Gazunis will start Wednesday, November 19, after leaving her current post working with low-income housing projects in Los Angeles as the president and CEO of the 1010 Development Corporation. She has held that post since January.
“When we had the final interview with the two finalists, there were three groups that did separate dialogues with them both… and it was just unanimous that KT was the best fit,” says county manager Matthew Birnie.
Gazunis lived in western Colorado for 40 years, growing up in Grand Junction and moving to central Colorado, where she worked for the Eagle County Housing Department and Habitat for Humanity in Eagle and Lake counties, before moving to southern California.
In her new position, she will not only take on the responsibilities of former director Denise Wise, who resigned in August, but she will also be responsible for a reconfiguration of the authority, which some believe has drifted away from the multi-jurisdictional form of governance that was originally intended for it.
“In Eagle County, the Housing Department was facing many issues similar to those that Gunnison is dealing with,” says Gazunis.
Here in Gunnison, the various county entities are just looking to become a part of the process, after the current authority left them largely out of the loop and at the will of the Board of County Commissioners, which took on the role of governance when the Housing Authority was created by an intergovernmental agreement in 1996.
At that time, the intent was to address housing concerns throughout the county and bring the housing needs of the county’s municipalities into the fold, but some say it never happened.

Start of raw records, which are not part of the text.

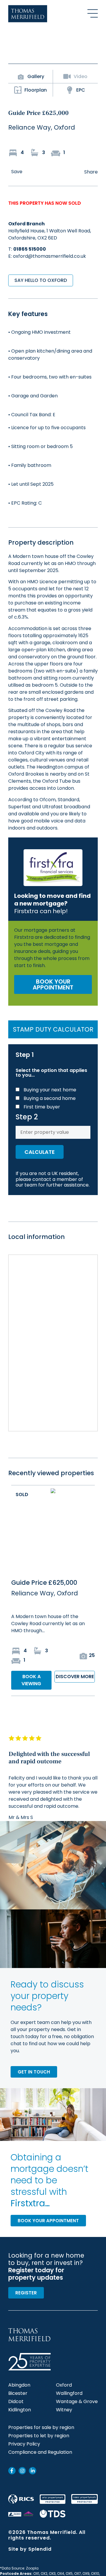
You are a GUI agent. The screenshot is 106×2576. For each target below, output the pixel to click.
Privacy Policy (24, 2444)
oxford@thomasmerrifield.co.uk (49, 256)
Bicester (17, 2393)
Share (91, 171)
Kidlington (19, 2410)
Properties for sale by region (41, 2427)
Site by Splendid (30, 2549)
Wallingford (69, 2393)
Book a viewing (31, 1680)
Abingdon (19, 2385)
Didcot (16, 2402)
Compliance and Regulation (40, 2452)
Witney (64, 2410)
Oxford (64, 2385)
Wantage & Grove (77, 2402)
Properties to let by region (38, 2436)
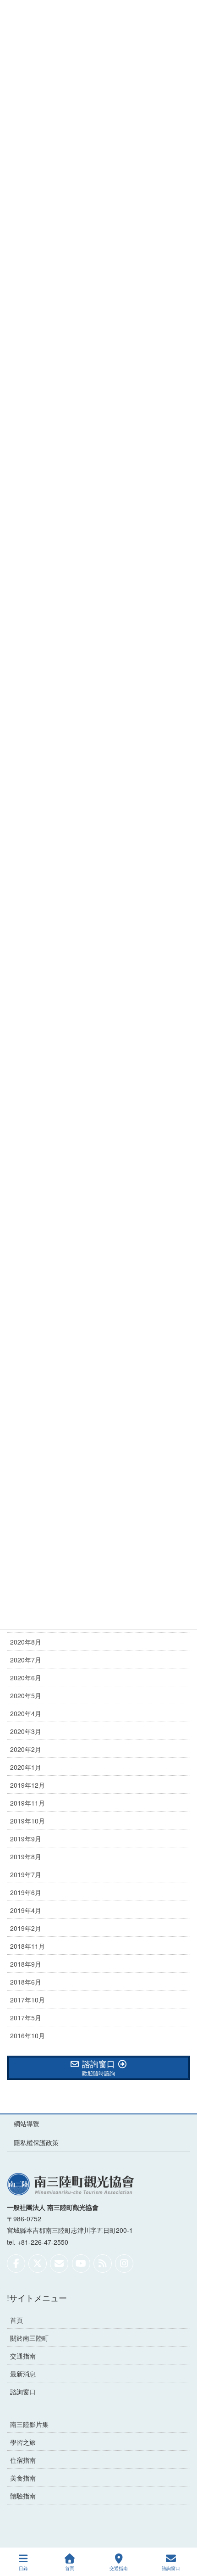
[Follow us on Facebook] (16, 2263)
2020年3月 (25, 1731)
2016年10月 (27, 2035)
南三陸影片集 (29, 2424)
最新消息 (23, 2373)
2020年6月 (25, 1677)
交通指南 (23, 2355)
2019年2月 (25, 1928)
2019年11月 (27, 1802)
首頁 (16, 2320)
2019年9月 (25, 1838)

“The Housing Authority has evolved over time into more of a department than an intergovernmental effort. To move forward and to meet the needs of the towns and county we need to look at that,” says Birnie.
One of the things Birnie and others have suggested to deal with that shift is to rework the current governing structure, which is comprised of an advisory board, with representatives of the local municipalities, and the Board of County Commissioners.
“I don’t want to come in with any preconceived notions about what needs to be done. I want to listen to people so that we can have a sense of consensus,” says Gazunis.
Some of that work has led a few county leaders to ask if the Housing Authority should become a non-governmental organization, like the Rural Transportation Authority or the Library District, which can raise money through taxes, instead of relying on the municipalities for funding.
Crested Butte town manager Susan Parker and Hap Channell, chairman of the Board of County Commissioners, have both said they feel a reconfigured Housing Authority would have more financing options available.
Gazunis says she is up to taking a fresh look at the issue of providing affordable housing, which has been a major part of her career from Eagle County to Los Angeles.
Gazunis says she understands that conversation is already under way locally. “There has been some work done on this already and I don’t want to presume too much,” she says.
And if her time spent around Colorado mountain towns has taught her anything, it is to be flexible.
“In a perfect world the free market fills the demand at all levels for housing. In the mountain region, however, it is supply versus demand and there is not an unlimited supply of land close to amenities, and there is a lot of private land along transportation corridors,” she says.
“Whenever a commodity is scarce, it is expensive. Then the nature of the resort is not going to push back on price until it’s way up there and then the free market isn’t operating in an unbiased way. It’s being manipulated by the circumstances.”
Gazunis says government can play a role in helping people with fewer means escape those circumstances by bringing about a more favorable housing climate through its policies.
“That doesn’t mean government has to do it all, by any means, but they might coordinate with a contractor or coordinate with a partner to do the minimum amount necessary to level the playing field a little bit,” Gazunis says. “There are a variety of ways government can participate without doing everything itself.”